* _Task to carry out_:
In the entries below, find the line with "Screen dimensions: 1450x840" and the line with "This screenshot has width=1568, height=694.". Return those two lines and all lines between them, exactly.

* _Input material_:
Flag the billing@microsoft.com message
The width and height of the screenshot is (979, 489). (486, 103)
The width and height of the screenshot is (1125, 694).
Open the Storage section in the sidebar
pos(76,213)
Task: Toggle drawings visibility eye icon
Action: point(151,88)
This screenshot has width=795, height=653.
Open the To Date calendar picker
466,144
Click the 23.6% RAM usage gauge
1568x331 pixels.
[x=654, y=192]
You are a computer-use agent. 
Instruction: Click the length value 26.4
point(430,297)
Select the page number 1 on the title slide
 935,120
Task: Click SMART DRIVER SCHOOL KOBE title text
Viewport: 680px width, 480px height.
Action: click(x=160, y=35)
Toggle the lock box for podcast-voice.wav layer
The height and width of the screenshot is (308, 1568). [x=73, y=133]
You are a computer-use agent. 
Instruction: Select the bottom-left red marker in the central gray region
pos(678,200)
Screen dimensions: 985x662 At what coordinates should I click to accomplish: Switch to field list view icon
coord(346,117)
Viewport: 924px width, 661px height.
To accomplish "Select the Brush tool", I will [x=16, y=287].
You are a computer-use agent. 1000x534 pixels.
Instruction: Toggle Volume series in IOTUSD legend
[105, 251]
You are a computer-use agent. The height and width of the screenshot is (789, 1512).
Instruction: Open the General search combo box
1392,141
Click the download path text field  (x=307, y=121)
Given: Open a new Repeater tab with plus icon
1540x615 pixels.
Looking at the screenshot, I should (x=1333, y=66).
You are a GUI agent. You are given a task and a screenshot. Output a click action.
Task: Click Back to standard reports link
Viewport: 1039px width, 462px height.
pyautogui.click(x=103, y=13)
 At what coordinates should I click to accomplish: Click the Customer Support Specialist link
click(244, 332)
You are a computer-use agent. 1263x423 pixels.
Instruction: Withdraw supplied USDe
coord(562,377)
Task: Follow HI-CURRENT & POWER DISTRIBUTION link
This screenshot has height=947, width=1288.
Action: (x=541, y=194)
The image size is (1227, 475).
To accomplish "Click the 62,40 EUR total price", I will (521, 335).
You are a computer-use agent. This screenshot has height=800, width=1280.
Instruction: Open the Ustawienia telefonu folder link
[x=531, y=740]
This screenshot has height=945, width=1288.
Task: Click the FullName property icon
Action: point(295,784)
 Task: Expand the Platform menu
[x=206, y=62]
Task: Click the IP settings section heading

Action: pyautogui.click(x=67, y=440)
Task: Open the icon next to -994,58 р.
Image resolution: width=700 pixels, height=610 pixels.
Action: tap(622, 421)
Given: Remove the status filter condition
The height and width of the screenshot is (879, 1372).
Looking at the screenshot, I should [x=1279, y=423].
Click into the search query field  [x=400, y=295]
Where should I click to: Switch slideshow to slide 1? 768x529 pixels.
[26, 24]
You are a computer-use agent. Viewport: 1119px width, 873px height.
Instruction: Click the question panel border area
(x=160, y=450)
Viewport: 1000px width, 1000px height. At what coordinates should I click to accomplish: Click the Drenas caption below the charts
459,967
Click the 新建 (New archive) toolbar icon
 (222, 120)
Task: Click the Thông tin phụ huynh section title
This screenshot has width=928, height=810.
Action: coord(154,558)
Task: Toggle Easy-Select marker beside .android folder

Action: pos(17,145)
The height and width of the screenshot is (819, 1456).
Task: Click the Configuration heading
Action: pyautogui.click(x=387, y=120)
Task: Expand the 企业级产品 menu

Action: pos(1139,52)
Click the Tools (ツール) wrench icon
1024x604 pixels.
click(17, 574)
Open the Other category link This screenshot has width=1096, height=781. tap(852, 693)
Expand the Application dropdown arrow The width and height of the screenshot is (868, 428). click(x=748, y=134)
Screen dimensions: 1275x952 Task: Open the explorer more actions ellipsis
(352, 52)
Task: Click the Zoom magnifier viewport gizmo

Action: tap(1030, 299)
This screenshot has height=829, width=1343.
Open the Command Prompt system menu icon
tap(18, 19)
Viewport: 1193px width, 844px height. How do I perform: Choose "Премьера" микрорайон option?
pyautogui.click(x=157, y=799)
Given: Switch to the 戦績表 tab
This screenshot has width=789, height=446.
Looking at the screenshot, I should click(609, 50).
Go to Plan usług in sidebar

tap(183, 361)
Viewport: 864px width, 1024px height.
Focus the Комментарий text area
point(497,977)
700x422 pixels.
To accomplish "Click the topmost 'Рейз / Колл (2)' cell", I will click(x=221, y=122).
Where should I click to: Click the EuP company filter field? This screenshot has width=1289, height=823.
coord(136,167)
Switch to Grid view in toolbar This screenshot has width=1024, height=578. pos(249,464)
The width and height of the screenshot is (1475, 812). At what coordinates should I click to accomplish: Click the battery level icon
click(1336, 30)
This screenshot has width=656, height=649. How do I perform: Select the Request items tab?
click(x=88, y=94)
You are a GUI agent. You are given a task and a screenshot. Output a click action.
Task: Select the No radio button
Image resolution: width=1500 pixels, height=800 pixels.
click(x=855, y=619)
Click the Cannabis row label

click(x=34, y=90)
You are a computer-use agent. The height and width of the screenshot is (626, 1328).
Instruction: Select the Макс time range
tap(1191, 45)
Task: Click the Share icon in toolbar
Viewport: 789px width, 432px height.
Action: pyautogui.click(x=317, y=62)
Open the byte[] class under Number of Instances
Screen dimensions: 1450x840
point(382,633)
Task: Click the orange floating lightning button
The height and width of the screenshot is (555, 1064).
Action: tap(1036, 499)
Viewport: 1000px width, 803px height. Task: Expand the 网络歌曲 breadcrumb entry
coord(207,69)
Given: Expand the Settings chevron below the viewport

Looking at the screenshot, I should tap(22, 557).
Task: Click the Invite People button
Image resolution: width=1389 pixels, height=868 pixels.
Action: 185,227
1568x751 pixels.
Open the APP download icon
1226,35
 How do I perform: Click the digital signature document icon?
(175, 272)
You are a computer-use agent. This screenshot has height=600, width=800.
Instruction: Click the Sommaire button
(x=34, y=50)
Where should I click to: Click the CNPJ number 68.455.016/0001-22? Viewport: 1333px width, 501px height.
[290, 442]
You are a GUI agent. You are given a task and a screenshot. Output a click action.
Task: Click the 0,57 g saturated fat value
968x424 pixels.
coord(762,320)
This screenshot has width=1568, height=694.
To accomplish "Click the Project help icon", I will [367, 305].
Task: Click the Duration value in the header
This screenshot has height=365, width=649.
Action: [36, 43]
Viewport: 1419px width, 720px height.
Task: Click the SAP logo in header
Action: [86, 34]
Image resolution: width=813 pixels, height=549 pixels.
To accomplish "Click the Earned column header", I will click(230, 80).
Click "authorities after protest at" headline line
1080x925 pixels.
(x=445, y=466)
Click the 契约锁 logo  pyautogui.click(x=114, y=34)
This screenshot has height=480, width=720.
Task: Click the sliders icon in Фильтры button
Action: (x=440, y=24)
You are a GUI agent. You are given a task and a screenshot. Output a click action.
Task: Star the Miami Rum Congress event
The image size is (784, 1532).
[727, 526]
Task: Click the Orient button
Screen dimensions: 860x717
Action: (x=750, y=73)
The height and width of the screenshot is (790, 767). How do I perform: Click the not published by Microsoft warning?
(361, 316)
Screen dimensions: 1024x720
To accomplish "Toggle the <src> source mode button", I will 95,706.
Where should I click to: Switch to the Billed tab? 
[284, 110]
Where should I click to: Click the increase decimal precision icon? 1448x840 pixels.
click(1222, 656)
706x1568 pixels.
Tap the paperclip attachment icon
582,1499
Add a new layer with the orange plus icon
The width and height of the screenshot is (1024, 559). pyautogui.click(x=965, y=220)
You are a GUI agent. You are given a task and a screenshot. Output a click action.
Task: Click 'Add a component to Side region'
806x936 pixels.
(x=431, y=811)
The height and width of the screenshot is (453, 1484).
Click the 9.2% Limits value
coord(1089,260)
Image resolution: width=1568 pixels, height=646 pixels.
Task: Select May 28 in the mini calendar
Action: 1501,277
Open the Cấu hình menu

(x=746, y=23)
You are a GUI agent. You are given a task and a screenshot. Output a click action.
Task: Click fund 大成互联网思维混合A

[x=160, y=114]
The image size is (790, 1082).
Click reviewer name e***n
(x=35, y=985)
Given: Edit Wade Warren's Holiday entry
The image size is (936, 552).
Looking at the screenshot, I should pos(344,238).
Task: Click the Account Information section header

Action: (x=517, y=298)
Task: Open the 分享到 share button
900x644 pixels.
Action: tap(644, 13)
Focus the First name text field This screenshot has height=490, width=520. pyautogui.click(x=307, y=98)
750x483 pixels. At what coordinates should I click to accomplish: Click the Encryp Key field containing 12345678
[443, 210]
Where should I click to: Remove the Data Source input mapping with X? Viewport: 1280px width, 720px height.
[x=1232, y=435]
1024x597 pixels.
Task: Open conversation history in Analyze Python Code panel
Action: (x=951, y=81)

* _Answer to the problem_:
Screen dimensions: 1450x840
point(382,633)
Task: Click the orange floating lightning button
The height and width of the screenshot is (555, 1064).
Action: tap(1036, 499)
Viewport: 1000px width, 803px height. Task: Expand the 网络歌曲 breadcrumb entry
coord(207,69)
Given: Expand the Settings chevron below the viewport

Looking at the screenshot, I should tap(22, 557).
Task: Click the Invite People button
Image resolution: width=1389 pixels, height=868 pixels.
Action: 185,227
1568x751 pixels.
Open the APP download icon
1226,35
 How do I perform: Click the digital signature document icon?
(175, 272)
You are a computer-use agent. This screenshot has height=600, width=800.
Instruction: Click the Sommaire button
(x=34, y=50)
Where should I click to: Click the CNPJ number 68.455.016/0001-22? Viewport: 1333px width, 501px height.
[290, 442]
You are a GUI agent. You are given a task and a screenshot. Output a click action.
Task: Click the 0,57 g saturated fat value
968x424 pixels.
coord(762,320)
This screenshot has width=1568, height=694.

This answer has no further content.